Google is recommending that anyone still using the original Nano Banana model (gemini-2.5-flash-image) switch to Nano Banana 2 Lite immediately. The newer model is faster, cheaper, and produces better results.

Despite the speed focus, the model still holds up on the basics:

  • Reliable prompt adherence
  • Consistent character rendering across generations
  • Legible text within images

It helps to understand where this model sits within the broader Nano Banana family:

  • Nano Banana 2 Lite (Gemini 3.1 Flash Lite Image): Fastest option, built for high-volume and near-real-time use cases
  • Nano Banana 2 (Gemini 3.1 Flash Image): The balanced option, good quality at reasonable speed and cost
  • Nano Banana Pro (Gemini 3 Pro Image): For complex work where accuracy matters more than speed
  • Nano Banana (Gemini 2.5 Flash Image): The legacy model, now superseded

Beyond developer tools, Nano Banana 2 Lite is also rolling out inside Google’s consumer products, including AI Mode in Search, the Gemini app, NotebookLM, Google Photos, Stitch, Google Flow, and Google Ads.

Gemini Omni Flash: video generation meets conversational editing

Gemini Omni Flash (gemini-omni-flash-preview) was first shown at Google I/O and is now available to developers via the Gemini API and Google AI Studio.
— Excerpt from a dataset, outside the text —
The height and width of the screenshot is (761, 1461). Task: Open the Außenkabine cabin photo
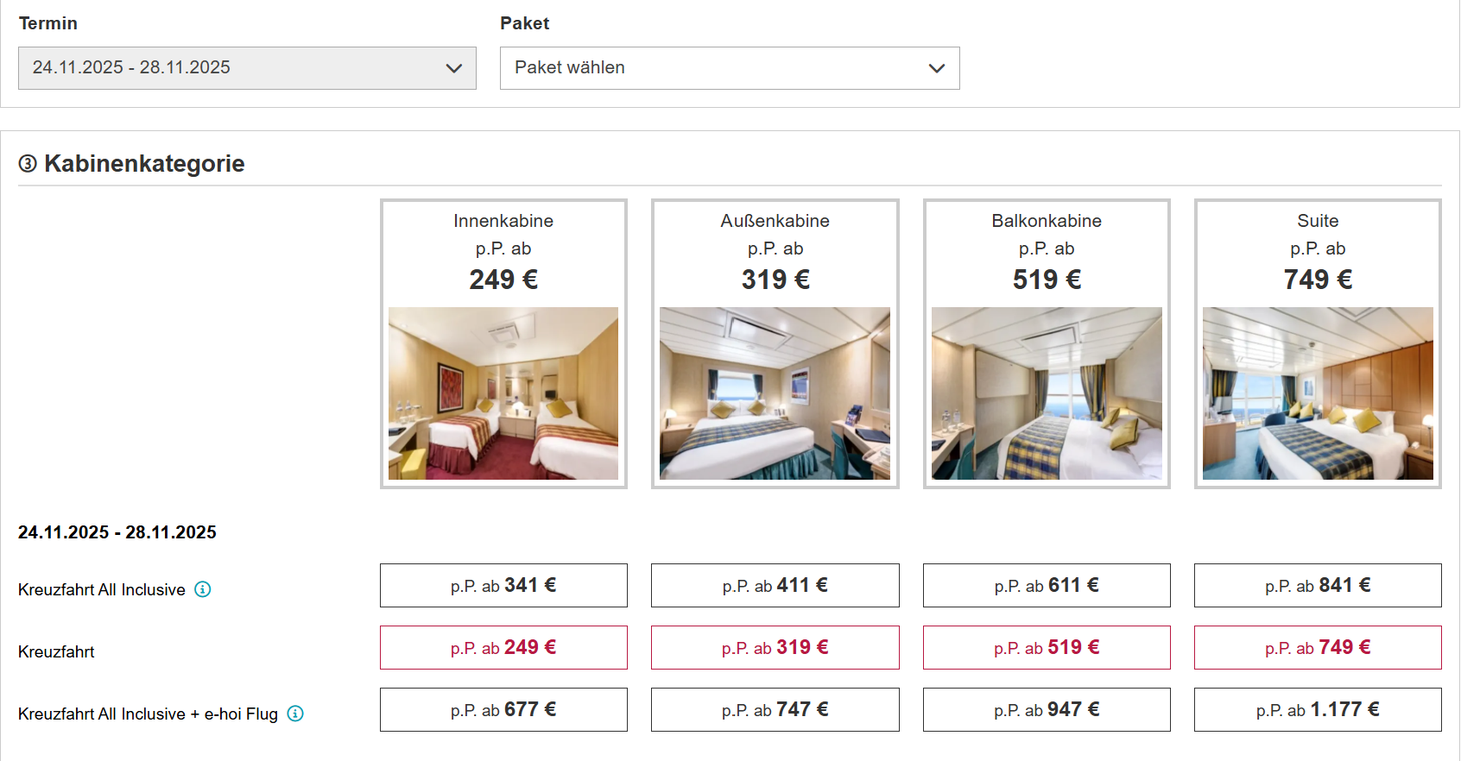(x=775, y=393)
It supports video generation and editing from text, image, and video inputs combined.

Pricing is set at $0.10 per second of video output, which matches what Google charges for Veo 3.1 Fast.

The model’s main strengths include:

  • Conversational video editing: You can refine a video by describing changes in plain language, no timeline scrubbing required
  • Multimodal referencing: Feed it a mix of images, text, and video clips to control what the output looks like
  • Real-world knowledge: The model draws on Gemini’s broader knowledge base, including history, biology, and narrative structure, to produce videos that make sense
  • Text and action sync: Graphics and on-screen text can be tied to specific actions in the video through simple prompts

There are some real limitations worth knowing about before you build:

  • Generations are capped at 10 seconds for now, with longer durations coming later
  • Audio references and scene extension are not yet supported via the API
  • Video references up to 3 seconds are accepted by the schema but are not correctly processed at this time
  • Character consistency across scene changes and panning shots is still being worked on

Chaining the two models together

Google has put together three demo apps to show what a combined Nano Banana 2 Lite and Gemini Omni Flash workflow looks like in practice.

Anywhere lets you upload a selfie and uses Nano Banana 2 Lite to place you at famous landmarks around the world. Click any generated image and Omni Flash turns it into an animated video clip of that location.

Space Lift is an interior design app. Upload a photo of a room and Nano Banana 2 Lite generates redesigns across different styles. Pick one you like and Omni Flash produces a short cinematic video walkthrough of the new design.

Omni Product Studio converts static product images created by Nano Banana 2 Lite into short e-commerce videos using Gemini Omni Flash, which is a useful workflow for anyone building retail or marketing tools.

Developers using the Interactions API with these models can maintain session history across multi-turn conversations, allowing users to stack up to three sequential edits while keeping context intact.

Safety and content verification

Both models use SynthID watermarking, Google’s system for embedding invisible markers in AI-generated content. Users can verify whether content was AI-generated through the Gemini app, Gemini in Chrome, or Search. Google says it is expanding these verification tools across the web to help people understand how content was created or edited.